Rentenzahlungen ins Ausland erfolgen aufgrund der Bestimmungen von Sozialversicherungsabkommen meist in der Währung des Wohnsitzstaates. Die Ausgleichskasse wickelt die Zahlungen über die Postfinance ab. Laut Frey bot ihm Wise einen Wechselkurs von 1 Franken für 1,054 Euro, während die Postfinance mit 1,036 Euro rechne. «Da verdienen sich einige eine goldene Nase an den Auslandschweizern», so sein Urteil.
Dazu zählen die wenigen Banken, die Auslandschweizern überhaupt noch Konten anbieten. Bei der ZKB etwa werden laut Frey dafür Kontoführungskosten von 450 Franken pro Jahr verlangt. Die günstigste Alternative bot die Genfer Kantonalbank mit «nur» 120 Franken pro Jahr.
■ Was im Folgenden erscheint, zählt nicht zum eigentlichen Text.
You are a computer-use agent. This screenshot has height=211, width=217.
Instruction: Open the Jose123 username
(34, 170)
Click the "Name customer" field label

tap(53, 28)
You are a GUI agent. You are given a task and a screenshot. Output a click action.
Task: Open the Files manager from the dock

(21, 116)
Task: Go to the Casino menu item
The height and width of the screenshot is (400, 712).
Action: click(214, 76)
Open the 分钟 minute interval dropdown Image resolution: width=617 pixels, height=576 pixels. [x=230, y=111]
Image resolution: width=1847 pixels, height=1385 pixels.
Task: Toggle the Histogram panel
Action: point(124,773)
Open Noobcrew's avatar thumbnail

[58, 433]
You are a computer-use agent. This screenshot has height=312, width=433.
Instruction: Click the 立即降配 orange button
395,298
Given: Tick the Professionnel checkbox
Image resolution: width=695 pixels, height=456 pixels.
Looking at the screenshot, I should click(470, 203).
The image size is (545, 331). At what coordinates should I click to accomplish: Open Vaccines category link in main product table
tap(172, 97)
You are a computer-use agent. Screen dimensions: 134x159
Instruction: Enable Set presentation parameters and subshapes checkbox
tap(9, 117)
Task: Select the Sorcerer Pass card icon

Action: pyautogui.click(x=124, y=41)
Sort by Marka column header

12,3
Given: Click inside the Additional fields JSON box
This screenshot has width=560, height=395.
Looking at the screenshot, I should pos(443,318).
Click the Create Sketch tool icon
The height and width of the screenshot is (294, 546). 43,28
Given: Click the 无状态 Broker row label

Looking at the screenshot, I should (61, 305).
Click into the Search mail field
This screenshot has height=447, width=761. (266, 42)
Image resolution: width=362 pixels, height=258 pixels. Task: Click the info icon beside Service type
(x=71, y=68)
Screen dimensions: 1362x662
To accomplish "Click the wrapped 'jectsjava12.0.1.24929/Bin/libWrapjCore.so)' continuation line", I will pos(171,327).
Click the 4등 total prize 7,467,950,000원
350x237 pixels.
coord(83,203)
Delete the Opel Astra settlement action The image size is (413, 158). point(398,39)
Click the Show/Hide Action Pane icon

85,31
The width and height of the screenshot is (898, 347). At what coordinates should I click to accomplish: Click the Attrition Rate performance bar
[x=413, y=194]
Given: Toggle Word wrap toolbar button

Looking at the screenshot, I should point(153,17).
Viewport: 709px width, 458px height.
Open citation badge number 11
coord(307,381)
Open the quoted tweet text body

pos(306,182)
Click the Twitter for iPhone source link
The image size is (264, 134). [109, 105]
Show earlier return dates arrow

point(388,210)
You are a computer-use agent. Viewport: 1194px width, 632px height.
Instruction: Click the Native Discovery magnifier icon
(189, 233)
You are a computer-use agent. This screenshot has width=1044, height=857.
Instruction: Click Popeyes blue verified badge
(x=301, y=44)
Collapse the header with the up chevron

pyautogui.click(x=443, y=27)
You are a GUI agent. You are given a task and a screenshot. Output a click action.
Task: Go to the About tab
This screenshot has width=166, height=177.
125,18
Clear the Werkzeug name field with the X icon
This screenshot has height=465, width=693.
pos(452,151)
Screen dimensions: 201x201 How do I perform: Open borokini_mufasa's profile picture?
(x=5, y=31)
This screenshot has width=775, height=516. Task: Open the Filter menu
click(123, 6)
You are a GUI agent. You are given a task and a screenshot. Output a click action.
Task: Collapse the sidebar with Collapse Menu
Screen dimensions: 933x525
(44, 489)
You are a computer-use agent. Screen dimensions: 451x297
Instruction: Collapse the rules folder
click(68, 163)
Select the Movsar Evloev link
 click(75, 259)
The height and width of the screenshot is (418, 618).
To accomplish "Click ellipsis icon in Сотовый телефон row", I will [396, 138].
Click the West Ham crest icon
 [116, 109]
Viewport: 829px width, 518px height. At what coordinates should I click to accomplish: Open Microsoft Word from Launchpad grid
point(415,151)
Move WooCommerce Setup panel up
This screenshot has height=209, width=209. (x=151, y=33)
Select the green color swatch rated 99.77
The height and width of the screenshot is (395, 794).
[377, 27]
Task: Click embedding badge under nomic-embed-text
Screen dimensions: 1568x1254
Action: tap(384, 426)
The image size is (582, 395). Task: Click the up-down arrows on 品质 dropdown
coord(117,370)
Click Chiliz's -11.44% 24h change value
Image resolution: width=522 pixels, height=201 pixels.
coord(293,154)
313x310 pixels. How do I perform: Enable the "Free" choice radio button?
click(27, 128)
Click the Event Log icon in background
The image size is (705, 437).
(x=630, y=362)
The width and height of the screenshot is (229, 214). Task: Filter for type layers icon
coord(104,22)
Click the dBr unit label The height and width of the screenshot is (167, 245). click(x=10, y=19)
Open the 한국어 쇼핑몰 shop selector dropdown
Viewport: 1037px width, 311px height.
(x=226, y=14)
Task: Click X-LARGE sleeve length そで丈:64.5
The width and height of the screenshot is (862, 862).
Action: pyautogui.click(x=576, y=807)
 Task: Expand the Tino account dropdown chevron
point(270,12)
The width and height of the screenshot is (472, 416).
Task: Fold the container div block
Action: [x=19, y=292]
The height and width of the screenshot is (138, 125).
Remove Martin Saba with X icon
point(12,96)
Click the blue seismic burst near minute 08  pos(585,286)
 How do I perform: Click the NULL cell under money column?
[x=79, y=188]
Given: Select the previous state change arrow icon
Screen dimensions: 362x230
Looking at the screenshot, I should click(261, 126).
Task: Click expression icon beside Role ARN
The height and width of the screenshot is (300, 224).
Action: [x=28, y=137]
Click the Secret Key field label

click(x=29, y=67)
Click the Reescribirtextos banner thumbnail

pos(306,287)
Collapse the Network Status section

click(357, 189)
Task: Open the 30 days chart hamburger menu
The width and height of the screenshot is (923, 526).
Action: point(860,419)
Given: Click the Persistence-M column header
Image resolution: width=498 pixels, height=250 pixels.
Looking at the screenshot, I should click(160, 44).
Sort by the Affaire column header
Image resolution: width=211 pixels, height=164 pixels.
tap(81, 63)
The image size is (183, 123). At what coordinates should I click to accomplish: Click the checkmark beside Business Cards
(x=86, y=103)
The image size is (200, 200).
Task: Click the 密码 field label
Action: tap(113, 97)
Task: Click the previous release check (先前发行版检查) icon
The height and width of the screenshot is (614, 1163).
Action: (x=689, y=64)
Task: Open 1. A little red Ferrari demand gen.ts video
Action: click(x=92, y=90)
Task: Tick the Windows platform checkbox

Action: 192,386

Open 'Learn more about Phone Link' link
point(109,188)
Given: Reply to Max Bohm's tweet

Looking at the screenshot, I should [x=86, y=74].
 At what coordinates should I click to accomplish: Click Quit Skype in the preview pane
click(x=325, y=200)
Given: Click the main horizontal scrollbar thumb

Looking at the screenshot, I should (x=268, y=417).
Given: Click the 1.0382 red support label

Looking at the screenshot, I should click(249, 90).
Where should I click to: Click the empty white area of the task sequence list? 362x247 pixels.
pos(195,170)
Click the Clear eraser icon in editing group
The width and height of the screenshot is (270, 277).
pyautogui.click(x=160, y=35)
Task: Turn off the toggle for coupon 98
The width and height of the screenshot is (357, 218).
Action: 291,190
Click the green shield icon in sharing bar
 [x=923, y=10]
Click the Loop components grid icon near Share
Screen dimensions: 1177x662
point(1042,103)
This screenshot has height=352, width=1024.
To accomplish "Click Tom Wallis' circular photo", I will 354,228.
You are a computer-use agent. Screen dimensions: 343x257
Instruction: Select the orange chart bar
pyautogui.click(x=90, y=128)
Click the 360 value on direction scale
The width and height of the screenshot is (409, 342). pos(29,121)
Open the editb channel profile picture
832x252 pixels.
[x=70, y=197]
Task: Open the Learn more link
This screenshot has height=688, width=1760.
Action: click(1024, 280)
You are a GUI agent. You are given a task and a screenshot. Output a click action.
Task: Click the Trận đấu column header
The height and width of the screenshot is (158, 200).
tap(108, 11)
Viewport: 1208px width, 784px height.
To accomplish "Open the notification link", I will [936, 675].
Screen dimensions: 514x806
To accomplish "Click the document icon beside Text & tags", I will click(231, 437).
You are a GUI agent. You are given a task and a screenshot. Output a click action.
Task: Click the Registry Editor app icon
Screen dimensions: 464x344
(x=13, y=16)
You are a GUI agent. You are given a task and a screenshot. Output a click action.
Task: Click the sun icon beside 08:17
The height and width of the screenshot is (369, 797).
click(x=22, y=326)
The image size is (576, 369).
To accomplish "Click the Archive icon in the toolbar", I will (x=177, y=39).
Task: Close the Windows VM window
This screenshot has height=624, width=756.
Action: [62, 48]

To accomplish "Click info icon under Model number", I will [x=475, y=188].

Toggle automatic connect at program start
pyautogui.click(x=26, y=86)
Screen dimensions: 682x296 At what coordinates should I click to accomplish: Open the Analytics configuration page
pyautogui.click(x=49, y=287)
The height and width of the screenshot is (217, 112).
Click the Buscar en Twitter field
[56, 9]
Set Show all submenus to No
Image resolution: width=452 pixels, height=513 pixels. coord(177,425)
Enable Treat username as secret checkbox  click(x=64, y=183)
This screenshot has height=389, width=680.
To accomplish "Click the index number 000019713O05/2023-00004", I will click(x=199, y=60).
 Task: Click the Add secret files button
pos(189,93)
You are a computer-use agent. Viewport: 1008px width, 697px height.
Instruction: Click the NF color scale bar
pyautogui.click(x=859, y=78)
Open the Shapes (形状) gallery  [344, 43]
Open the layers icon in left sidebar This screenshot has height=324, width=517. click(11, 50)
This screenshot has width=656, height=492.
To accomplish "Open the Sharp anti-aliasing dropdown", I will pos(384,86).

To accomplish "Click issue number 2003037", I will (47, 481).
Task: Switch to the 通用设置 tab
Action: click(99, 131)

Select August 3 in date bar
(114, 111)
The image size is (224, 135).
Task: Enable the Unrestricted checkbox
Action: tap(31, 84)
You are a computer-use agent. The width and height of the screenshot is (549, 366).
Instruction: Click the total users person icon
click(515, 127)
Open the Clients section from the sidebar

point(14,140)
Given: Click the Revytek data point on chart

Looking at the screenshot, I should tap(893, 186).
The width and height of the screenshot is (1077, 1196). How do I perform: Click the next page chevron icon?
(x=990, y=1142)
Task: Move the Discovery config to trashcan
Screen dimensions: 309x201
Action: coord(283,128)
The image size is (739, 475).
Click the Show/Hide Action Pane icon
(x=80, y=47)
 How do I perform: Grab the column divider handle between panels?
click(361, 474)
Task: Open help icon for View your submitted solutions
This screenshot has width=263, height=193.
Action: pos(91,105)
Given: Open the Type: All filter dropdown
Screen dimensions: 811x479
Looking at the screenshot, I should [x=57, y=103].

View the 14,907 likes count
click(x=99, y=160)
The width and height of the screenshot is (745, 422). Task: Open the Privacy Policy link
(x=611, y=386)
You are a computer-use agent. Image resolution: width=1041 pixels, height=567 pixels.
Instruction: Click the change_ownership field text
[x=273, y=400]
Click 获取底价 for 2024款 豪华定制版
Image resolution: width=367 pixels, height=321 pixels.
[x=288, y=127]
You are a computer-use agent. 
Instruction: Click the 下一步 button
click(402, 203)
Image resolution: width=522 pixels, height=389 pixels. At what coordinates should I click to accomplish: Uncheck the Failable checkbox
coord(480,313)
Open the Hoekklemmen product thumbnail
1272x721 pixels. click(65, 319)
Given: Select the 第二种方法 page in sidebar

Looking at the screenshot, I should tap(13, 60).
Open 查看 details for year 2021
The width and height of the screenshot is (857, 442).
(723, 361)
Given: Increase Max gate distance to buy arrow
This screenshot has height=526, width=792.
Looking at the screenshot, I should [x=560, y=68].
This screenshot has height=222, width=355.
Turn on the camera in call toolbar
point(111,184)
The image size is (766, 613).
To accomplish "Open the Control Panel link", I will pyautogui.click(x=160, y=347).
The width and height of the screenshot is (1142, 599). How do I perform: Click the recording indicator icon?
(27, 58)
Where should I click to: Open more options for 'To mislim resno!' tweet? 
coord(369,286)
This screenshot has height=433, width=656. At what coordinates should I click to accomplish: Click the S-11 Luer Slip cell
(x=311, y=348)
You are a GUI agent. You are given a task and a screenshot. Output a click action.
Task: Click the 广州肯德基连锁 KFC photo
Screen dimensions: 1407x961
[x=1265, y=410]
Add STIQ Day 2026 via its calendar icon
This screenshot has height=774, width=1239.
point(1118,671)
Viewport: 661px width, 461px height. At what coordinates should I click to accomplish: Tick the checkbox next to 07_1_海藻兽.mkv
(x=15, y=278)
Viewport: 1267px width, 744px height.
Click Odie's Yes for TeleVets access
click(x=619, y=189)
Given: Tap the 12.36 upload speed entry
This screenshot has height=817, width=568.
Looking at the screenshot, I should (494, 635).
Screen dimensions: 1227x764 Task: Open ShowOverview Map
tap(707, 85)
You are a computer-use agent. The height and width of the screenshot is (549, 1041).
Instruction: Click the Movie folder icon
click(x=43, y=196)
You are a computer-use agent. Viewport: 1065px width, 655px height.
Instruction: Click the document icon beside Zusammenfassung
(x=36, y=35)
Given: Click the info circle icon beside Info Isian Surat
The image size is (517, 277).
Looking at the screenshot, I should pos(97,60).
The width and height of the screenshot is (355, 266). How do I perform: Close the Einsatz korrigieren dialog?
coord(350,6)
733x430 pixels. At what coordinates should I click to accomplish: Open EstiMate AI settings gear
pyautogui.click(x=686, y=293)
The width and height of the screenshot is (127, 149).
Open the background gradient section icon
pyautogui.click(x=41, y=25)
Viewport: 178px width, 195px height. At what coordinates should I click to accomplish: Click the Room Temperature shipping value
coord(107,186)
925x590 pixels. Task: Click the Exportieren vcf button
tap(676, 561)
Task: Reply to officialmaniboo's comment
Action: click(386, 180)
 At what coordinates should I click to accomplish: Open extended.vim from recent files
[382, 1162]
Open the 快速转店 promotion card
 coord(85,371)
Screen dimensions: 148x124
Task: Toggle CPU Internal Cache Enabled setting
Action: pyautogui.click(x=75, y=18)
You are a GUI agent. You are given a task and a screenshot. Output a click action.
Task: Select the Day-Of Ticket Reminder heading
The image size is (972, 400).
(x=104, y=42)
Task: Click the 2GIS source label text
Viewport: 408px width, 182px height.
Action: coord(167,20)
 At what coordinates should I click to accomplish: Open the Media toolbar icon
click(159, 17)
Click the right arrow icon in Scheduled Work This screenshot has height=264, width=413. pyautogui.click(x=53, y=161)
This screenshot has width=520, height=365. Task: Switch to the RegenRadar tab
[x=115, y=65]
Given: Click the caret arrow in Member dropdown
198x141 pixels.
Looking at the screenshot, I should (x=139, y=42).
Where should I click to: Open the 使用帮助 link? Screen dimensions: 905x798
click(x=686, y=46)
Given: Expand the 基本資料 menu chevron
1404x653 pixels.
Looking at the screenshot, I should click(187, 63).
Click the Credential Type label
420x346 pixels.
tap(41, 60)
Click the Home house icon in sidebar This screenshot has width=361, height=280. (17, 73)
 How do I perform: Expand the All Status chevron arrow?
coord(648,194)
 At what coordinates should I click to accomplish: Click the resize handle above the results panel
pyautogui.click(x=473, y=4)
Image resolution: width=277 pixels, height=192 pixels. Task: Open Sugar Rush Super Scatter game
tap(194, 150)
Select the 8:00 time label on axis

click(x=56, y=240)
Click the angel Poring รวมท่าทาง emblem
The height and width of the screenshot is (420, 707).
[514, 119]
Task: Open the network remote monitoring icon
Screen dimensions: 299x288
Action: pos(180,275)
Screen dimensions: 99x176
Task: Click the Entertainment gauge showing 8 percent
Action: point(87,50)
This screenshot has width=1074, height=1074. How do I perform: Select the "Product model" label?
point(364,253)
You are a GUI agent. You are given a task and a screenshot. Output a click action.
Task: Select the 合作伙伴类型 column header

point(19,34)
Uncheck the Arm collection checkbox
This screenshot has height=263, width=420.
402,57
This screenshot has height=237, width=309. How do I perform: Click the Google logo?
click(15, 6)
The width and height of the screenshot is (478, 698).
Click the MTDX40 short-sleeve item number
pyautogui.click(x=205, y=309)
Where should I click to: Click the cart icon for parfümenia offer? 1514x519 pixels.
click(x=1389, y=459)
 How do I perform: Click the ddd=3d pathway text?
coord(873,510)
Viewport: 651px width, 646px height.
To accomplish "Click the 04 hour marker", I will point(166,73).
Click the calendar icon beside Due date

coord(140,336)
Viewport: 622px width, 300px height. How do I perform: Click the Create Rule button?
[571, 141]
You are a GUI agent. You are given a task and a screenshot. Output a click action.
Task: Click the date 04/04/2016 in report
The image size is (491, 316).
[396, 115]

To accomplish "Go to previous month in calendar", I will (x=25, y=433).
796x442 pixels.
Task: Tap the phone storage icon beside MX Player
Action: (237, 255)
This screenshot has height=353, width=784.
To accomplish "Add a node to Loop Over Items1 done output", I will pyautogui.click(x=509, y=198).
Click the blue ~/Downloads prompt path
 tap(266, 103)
An anderen Orten ansetzen?
Frey, ein Sozialversicherungs-Insider, ist «froh, dass man in Griechenland noch mit einer AHV-Rente leben kann». Wegen Auslandsaufenthalt, Selbstständigkeit und Teilzeit-Tätigkeit als Hausmann erhält er eine bescheidene Rente.
Trotzdem fragt er sich, ob die 13. AHV-Rente der richtige Ansatz ist. «Eigentlich gehört die Ehepaar-Diskriminierung abgeschafft, als Ehepaar bekommt man ja nur 150 Prozent der gesplitteten Einzelrente», so Frey. Dazu seien die AHV-Beiträge zu niedrig bemessen.